National Tests Undermine Three Years of Accountability

Published October 18, 2013

The U.S. Department of Education says states can drop their own tests in favor of piloting national Common Core tests in spring 2014 after a tussle with California over a new law enacting the same policy.

California Assembly Bill 484 suspends most statewide tests for 2013-14, and enacts national Common Core tests for English and math beginning 2014-2015. In 2013-14, students will field-test Common Core exams, and their scores will not be publicly reported. This means a potential loss of three years of information on student achievement, because one can’t compare old state tests to the pilot tests, or the pilot tests to the new Common Core tests. This also complicates comparisons of student achievement before Common Core to the effects of Common Core.

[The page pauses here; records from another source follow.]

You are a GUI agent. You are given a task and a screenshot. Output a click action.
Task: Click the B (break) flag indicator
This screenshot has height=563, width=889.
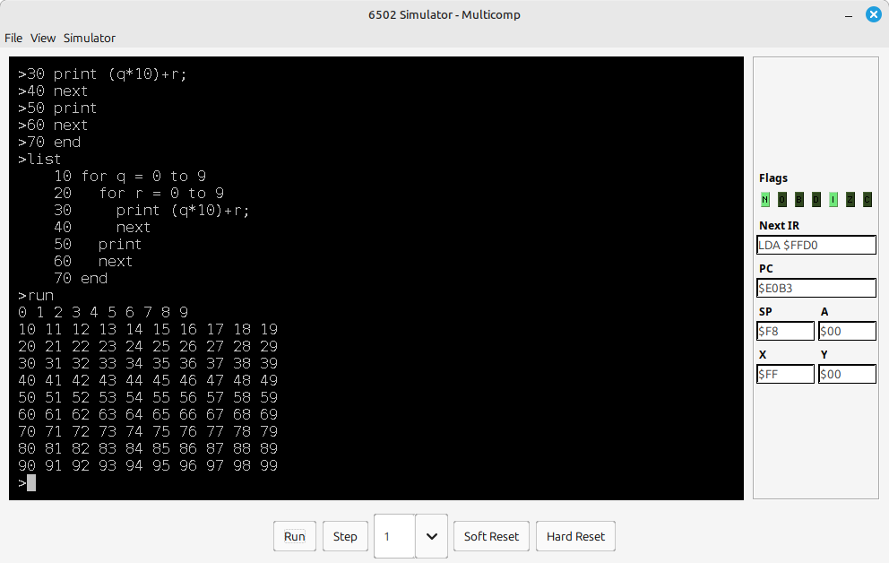pos(798,200)
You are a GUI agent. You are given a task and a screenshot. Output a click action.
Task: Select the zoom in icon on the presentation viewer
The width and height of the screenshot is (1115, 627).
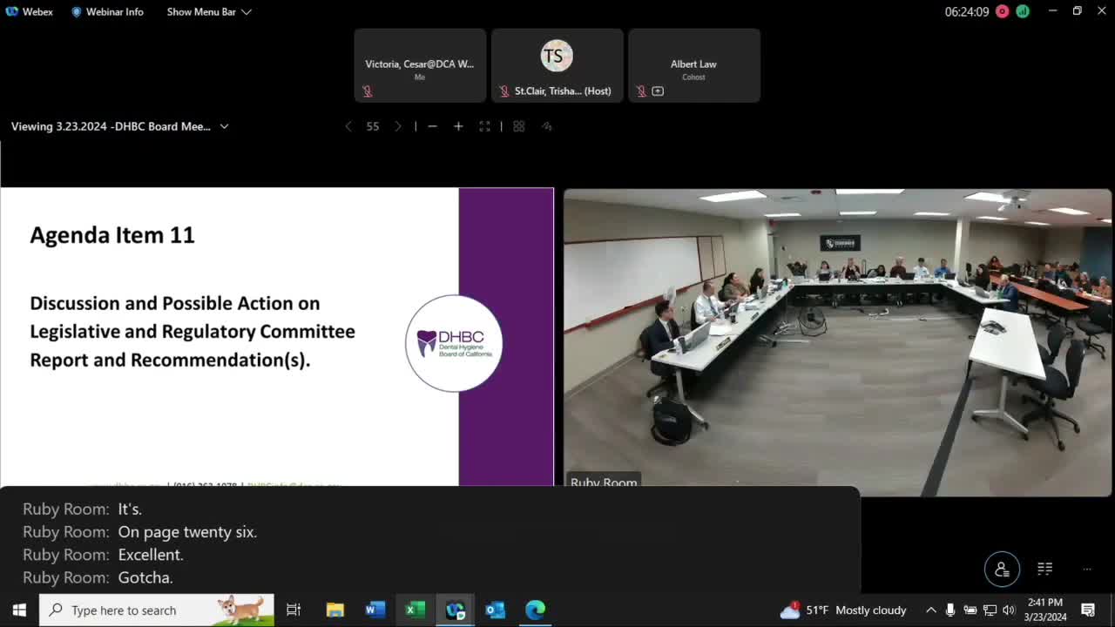pos(458,126)
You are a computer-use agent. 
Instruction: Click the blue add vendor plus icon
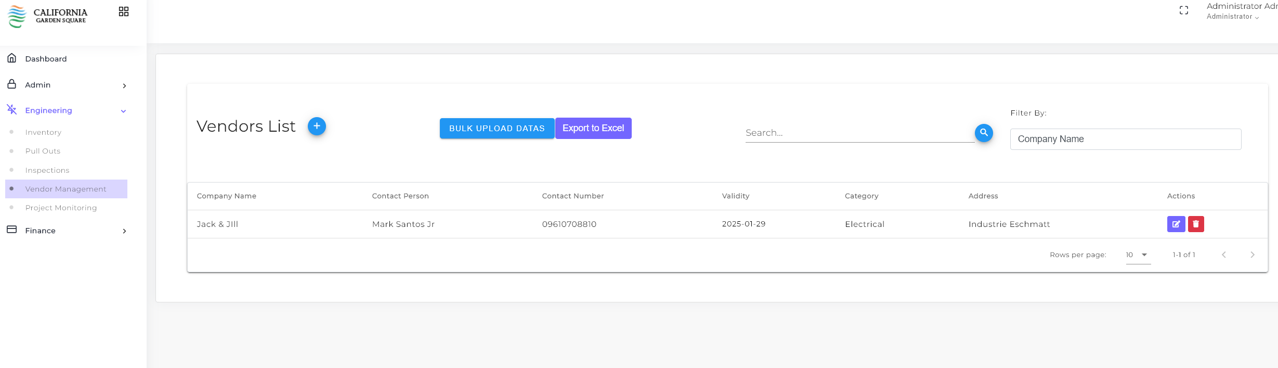point(317,126)
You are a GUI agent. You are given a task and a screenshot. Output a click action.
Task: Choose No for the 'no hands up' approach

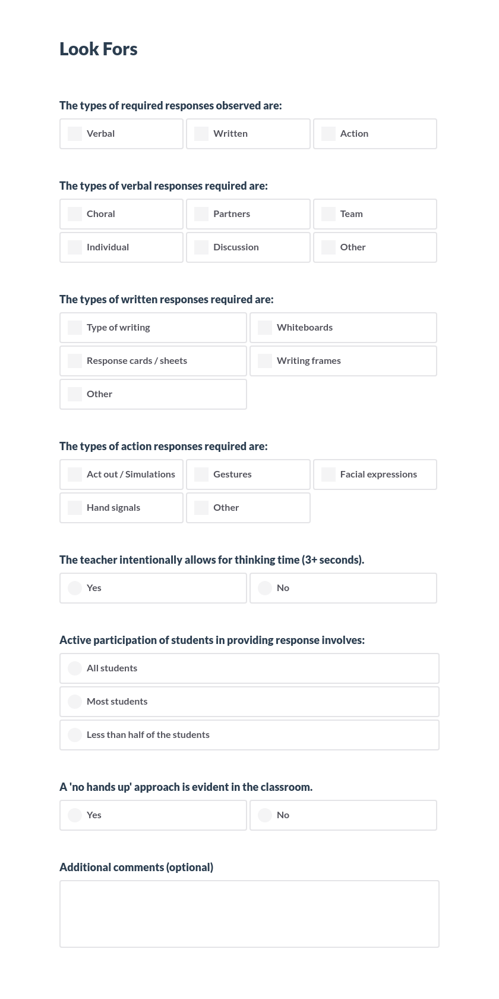(x=264, y=815)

“The biggest point of this whole debacle is the Brown administration’s abandonment of accountability based on student testing,” said Lance Izumi, director of education studies at the Pacific Research Institute. “In its place the administration puts in place nothing. Zip. So this isn’t replacing one type of accountability for another. For at least a year [2014], there will be no real accountability system based on the current performance of students.”

Duncan’s Reversal
U.S. Education Secretary Arne Duncan had objected to California’s plan as it moved through the legislature, then did an about-face and told all states they are free to do the same thing. Instead of “double-testing” students in 2014 by administering both state tests and a field test for Common Core, Duncan said states could choose to administer either set of tests.

“This is a dangerous first step to a long-term gutting of state-based K-12 accountability,” said Andy Smarick, a partner at Bellwether Education Partners. “These tests provide invaluable information to families, taxpayers, districts, schools, and teachers. With tougher standards and assessments on the way, missing a year of information would be an enormous loss.”

Going Dark
California’s new policy will harm students and parents, said Izumi. “There will be no reporting of individual student scores on the Common Core field tests, which are replacing California’s existing state exams,” he said. “With no individual student scores, a huge tool for helping improve student performance is denied to students, parents, and teachers. Also, in 2014, students would only take a field test in one subject, i.e. either English or math.”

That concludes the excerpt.